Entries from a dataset
########################################

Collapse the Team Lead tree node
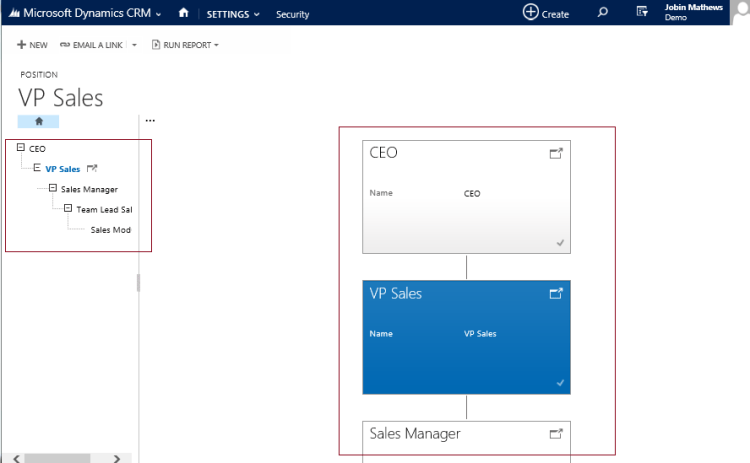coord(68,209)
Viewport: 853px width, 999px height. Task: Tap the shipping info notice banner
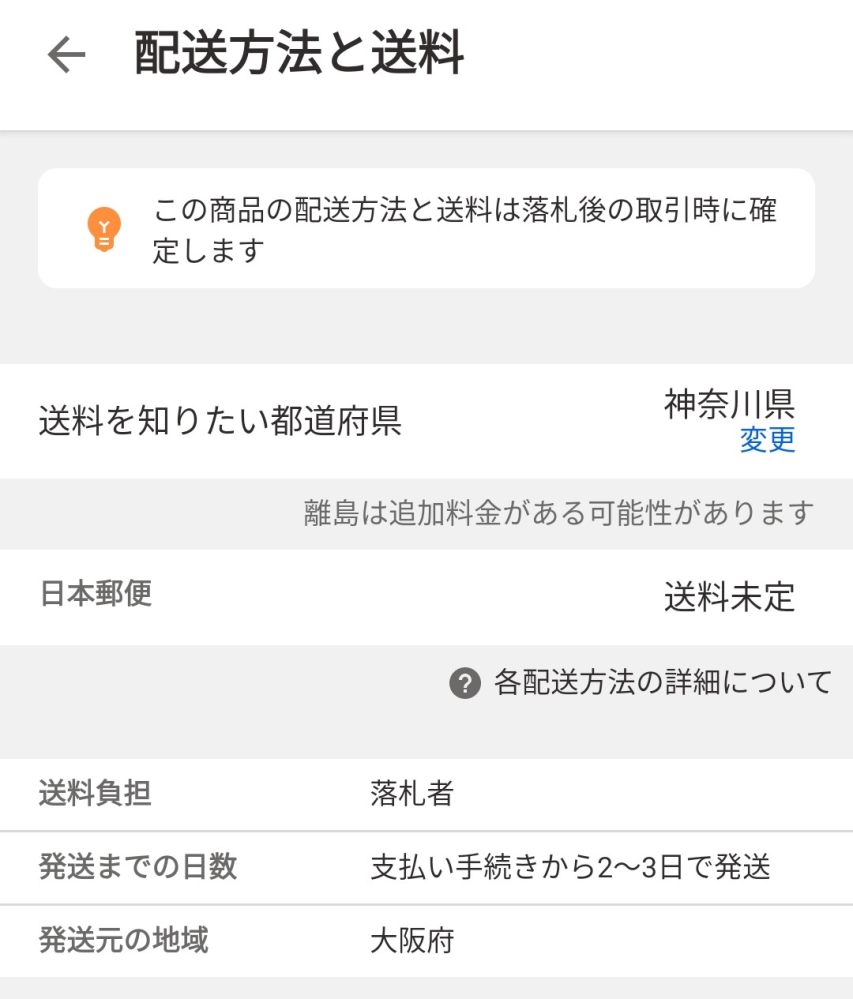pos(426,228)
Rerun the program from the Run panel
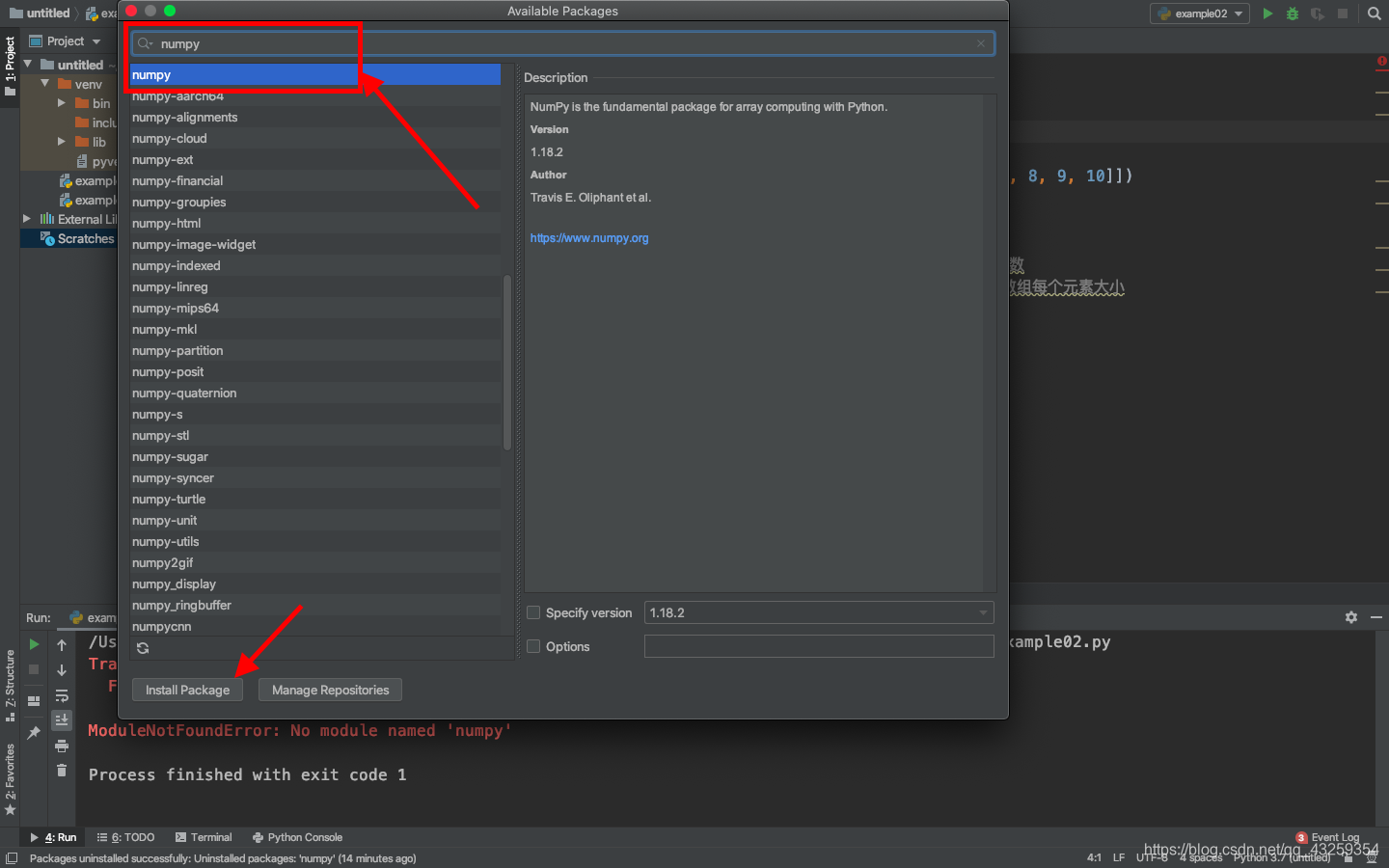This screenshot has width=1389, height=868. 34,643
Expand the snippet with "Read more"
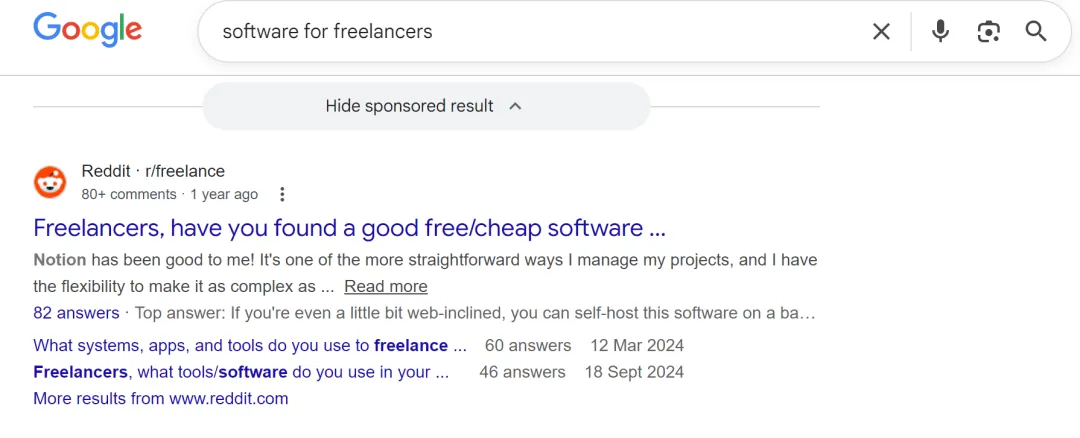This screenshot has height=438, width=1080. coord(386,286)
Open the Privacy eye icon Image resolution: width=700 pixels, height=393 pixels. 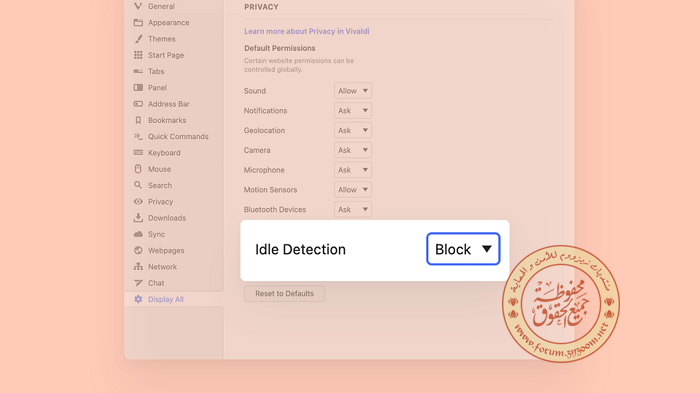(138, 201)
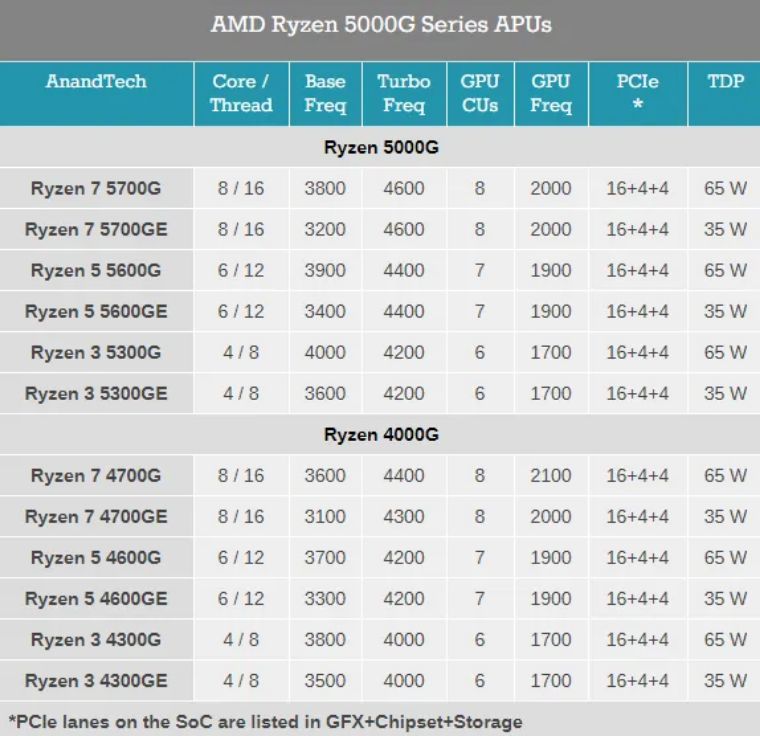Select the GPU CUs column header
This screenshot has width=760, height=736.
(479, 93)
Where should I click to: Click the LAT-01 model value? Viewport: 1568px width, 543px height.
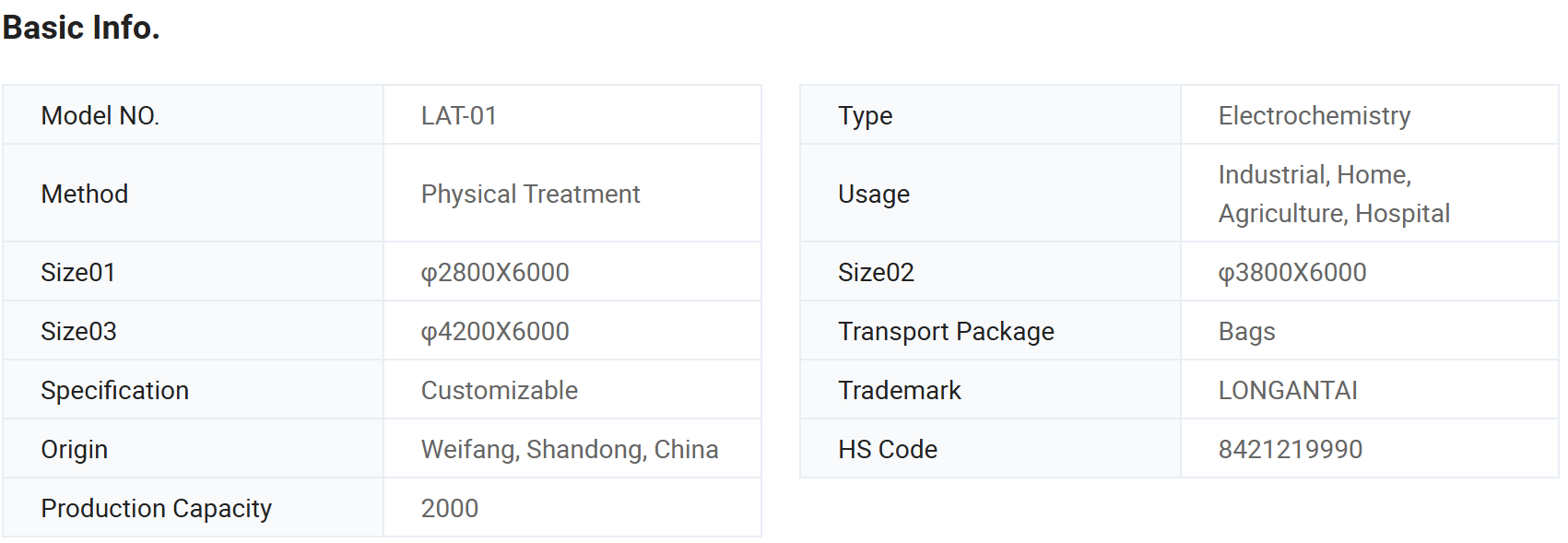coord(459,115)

########################################

■ **Task details**: Count the lines in the entries above that contain the word "Viewport". Reply with the number alone.

■ **Response to the exercise**: 2